▶ YOUR OBJECTIVE
Below are the records; restate all of them word for word.
-------- SOURCE DATA
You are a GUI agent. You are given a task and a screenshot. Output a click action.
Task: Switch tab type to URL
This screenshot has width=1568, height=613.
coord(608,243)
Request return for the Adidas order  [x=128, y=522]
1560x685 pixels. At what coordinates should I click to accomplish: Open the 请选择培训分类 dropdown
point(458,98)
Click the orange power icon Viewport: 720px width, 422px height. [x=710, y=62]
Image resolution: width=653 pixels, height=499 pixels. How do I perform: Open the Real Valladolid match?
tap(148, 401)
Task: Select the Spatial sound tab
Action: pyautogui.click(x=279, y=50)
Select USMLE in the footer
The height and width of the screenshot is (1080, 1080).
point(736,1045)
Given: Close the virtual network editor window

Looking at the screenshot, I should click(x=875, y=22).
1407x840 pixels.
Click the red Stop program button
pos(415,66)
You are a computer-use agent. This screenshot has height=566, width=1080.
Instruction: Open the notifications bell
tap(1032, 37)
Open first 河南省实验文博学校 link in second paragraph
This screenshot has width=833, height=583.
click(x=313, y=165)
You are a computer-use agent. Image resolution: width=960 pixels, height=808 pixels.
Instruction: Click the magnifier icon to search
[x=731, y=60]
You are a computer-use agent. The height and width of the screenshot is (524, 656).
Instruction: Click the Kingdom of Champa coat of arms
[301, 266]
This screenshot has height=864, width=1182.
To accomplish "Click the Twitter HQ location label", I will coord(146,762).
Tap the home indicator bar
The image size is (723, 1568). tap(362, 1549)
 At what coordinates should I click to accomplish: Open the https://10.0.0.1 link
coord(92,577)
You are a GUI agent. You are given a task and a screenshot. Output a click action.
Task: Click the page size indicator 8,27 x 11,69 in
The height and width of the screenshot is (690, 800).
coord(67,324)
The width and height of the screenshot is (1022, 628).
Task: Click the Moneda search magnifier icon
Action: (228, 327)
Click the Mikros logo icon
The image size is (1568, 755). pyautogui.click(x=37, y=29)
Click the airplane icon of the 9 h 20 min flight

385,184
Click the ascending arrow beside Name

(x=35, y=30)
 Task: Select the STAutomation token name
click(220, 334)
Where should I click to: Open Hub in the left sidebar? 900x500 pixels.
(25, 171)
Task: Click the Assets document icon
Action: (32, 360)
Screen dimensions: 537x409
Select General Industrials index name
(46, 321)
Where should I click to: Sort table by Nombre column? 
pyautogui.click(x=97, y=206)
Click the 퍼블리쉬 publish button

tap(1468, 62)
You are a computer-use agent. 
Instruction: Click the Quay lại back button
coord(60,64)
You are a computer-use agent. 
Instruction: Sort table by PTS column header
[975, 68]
----------------
▶ RESPONSE FOR THIS EXERCISE
You are a GUI agent. You are given a task and a screenshot. Output a click action.
Task: Switch tab type to URL
This screenshot has width=1568, height=613.
coord(608,243)
Request return for the Adidas order  [x=128, y=522]
1560x685 pixels. At what coordinates should I click to accomplish: Open the 请选择培训分类 dropdown
point(458,98)
Click the orange power icon Viewport: 720px width, 422px height. [x=710, y=62]
Image resolution: width=653 pixels, height=499 pixels. How do I perform: Open the Real Valladolid match?
tap(148, 401)
Task: Select the Spatial sound tab
Action: pyautogui.click(x=279, y=50)
Select USMLE in the footer
The height and width of the screenshot is (1080, 1080).
point(736,1045)
Given: Close the virtual network editor window

Looking at the screenshot, I should click(x=875, y=22).
1407x840 pixels.
Click the red Stop program button
pos(415,66)
You are a computer-use agent. This screenshot has height=566, width=1080.
Instruction: Open the notifications bell
tap(1032, 37)
Open first 河南省实验文博学校 link in second paragraph
This screenshot has width=833, height=583.
click(x=313, y=165)
You are a computer-use agent. Image resolution: width=960 pixels, height=808 pixels.
Instruction: Click the magnifier icon to search
[x=731, y=60]
You are a computer-use agent. The height and width of the screenshot is (524, 656).
Instruction: Click the Kingdom of Champa coat of arms
[301, 266]
This screenshot has height=864, width=1182.
To accomplish "Click the Twitter HQ location label", I will coord(146,762).
Tap the home indicator bar
The image size is (723, 1568). tap(362, 1549)
 At what coordinates should I click to accomplish: Open the https://10.0.0.1 link
coord(92,577)
You are a GUI agent. You are given a task and a screenshot. Output a click action.
Task: Click the page size indicator 8,27 x 11,69 in
The height and width of the screenshot is (690, 800).
coord(67,324)
The width and height of the screenshot is (1022, 628).
Task: Click the Moneda search magnifier icon
Action: (228, 327)
Click the Mikros logo icon
The image size is (1568, 755). pyautogui.click(x=37, y=29)
Click the airplane icon of the 9 h 20 min flight

385,184
Click the ascending arrow beside Name

(x=35, y=30)
 Task: Select the STAutomation token name
click(220, 334)
Where should I click to: Open Hub in the left sidebar? 900x500 pixels.
(25, 171)
Task: Click the Assets document icon
Action: (32, 360)
Screen dimensions: 537x409
Select General Industrials index name
(46, 321)
Where should I click to: Sort table by Nombre column? 
pyautogui.click(x=97, y=206)
Click the 퍼블리쉬 publish button

tap(1468, 62)
You are a computer-use agent. 
Instruction: Click the Quay lại back button
coord(60,64)
You are a computer-use agent. 
Instruction: Sort table by PTS column header
[975, 68]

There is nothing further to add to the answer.